The optional attribute-specifier-seq in a trailing-return-type appertains to the indicated return type. The type-id in a trailing-return-type includes the longest possible sequence of abstract-declarator s. [ Note: This resolves the ambiguous binding of array and function declarators. [ Example:

 auto f()->int(*)[4]; // function returning a pointer to array[4] of int // not function returning array[4] of pointer to int 

—end example ] —end note ]

The " type-id in a trailing-return-type " doesn't make sense to me, simply because a trailing-return-type doesn't contain a type-id according to the grammar.
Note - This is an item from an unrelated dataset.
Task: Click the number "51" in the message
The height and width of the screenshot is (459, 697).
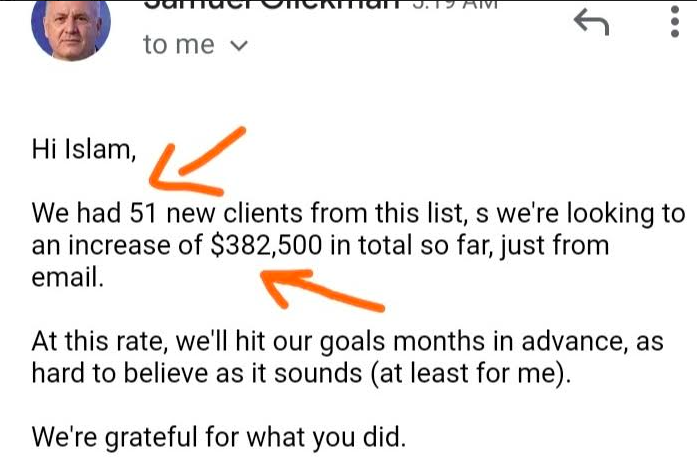Action: [x=143, y=213]
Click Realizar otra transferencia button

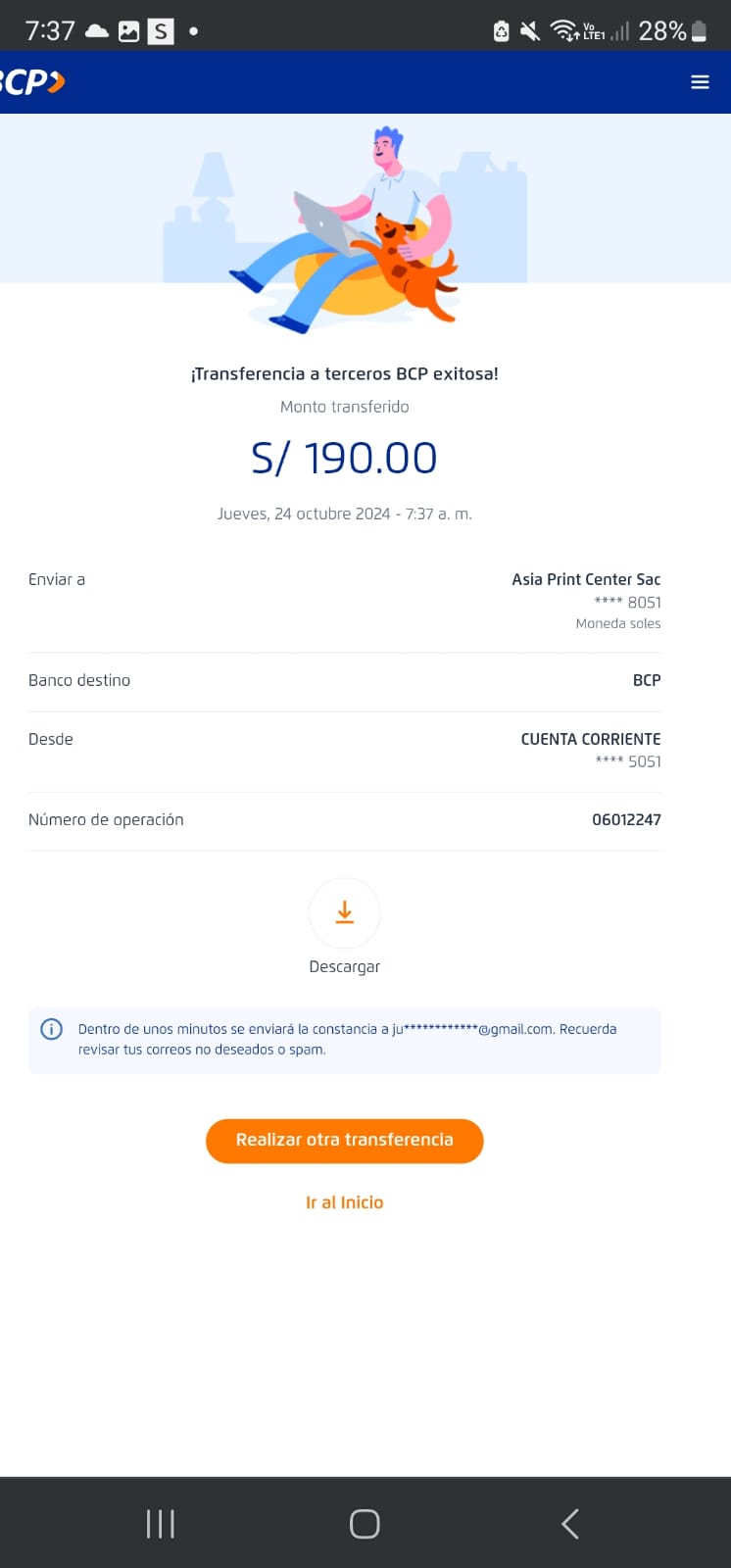345,1141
I also don't understand the "ambiguous binding" of array and function declaration. As far as I can understand

auto f() -> int*[4]; // function returning an array of 4 pointers to int
auto f() -> int(*)[4]; // function returning a pointer to an array of 4 ints  
int *f();

Declares a function of () returning pointer to int .

int *f()[4];

Declares a function of () returning array of 4 pointers to int . Note that this is ill-formed.

int (*f())[4];

Declares a function of () returning pointer to array of 4 int .

Now, in

  auto f() -> int(*)[4]
//     ^^^^^^^^^^^^^---

What the rule resolves is whether [4] is part of the trailing-return-type , and hence part of the the function declarator. If [4] is part of the trailing-return-type , then the above declaration declares a function of () returning pointer to array of 4 int .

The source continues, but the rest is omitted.